Karya meubel milik haji Asri tak hanya terlihat cantik
tapi natural dan ramah lingkungan. Harganya pun relatif cukup murah. Satu set
kursi cantik misalnya hanya dijual Rp 1,5 hingga Rp 2,5 juta perset, tergantung
model dan asesoris tambahannya. Tirai dari anyaman rotan ini isalnya hanya
dijual seharga Rp 900 ribu hingga satu juta rupiah, tergantung tambahan
asesorisnya.
Meski usahanya tetap bisa bertahan sejak dua puluh tahun
lalu, Haji Asri berharap akan ada bapak angkat yang bersedia bermitra untuk
mengembangkan usahanya. “Saya berharap aka nada pengusaha atau bapak angkat yang
bisa bermitra demi mengembangkan usaha kami”ujar Haji Asri.
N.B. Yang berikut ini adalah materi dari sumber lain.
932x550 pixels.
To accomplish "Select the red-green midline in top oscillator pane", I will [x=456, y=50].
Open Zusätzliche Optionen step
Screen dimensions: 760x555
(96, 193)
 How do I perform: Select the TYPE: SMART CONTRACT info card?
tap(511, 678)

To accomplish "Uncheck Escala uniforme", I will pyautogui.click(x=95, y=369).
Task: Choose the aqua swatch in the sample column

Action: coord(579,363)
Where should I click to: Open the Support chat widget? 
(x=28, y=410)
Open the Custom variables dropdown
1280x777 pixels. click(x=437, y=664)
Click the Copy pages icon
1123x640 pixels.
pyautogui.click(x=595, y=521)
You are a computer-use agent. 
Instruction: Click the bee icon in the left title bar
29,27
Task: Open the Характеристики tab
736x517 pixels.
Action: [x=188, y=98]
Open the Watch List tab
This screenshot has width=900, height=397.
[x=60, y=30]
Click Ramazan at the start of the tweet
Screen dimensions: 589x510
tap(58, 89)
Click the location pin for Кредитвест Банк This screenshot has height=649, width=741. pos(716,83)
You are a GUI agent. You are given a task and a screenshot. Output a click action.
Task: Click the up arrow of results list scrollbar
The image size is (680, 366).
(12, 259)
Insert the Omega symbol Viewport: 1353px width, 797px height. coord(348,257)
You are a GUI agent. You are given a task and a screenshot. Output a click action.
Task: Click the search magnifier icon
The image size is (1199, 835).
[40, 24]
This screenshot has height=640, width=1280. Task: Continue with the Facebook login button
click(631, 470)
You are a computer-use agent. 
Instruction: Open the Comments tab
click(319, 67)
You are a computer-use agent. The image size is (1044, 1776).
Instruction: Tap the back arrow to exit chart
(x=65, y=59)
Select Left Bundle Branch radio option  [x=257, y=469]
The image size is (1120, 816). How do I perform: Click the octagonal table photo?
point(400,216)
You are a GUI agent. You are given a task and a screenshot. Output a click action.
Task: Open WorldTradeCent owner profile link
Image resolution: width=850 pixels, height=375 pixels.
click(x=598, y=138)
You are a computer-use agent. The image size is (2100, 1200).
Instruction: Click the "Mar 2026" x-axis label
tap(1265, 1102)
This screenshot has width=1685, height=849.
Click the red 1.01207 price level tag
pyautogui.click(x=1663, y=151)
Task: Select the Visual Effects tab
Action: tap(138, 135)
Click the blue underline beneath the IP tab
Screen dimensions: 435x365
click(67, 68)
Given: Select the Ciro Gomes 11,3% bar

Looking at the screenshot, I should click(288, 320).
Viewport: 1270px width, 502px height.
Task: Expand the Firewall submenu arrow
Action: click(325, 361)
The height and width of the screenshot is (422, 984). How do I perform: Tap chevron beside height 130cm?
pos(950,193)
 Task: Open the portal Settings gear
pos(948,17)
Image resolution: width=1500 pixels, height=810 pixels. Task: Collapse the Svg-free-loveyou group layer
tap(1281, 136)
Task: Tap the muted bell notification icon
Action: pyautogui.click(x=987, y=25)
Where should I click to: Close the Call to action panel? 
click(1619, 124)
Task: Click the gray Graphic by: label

Seperti pengrajin lainnya, Haji Asri mengeluhkan lemahnya
keberpihakan bank terhadap sektor usaha kecil yang minim modal seperti usahanya.
Menurut haji Asri, beban bunga bank yang tinggi dan birokrasi perbankan yang
dinilai berbelit, cukup menyulitkan pengusaha kecil mendapatkan kucuran modal untuk
memajukan usahanya menjadi lebih besar.
Haji asri memang bebarapa kali bermohon bantuan kredit
berbunga ringan ke bank agar bisa menyuntil modal untuk mengembangkan usahanya.
Namun karena birokrasi perbankan yang berbelit hingga kini haji Asri hanya
menunggu janji bank yang tak kunjung terwujud.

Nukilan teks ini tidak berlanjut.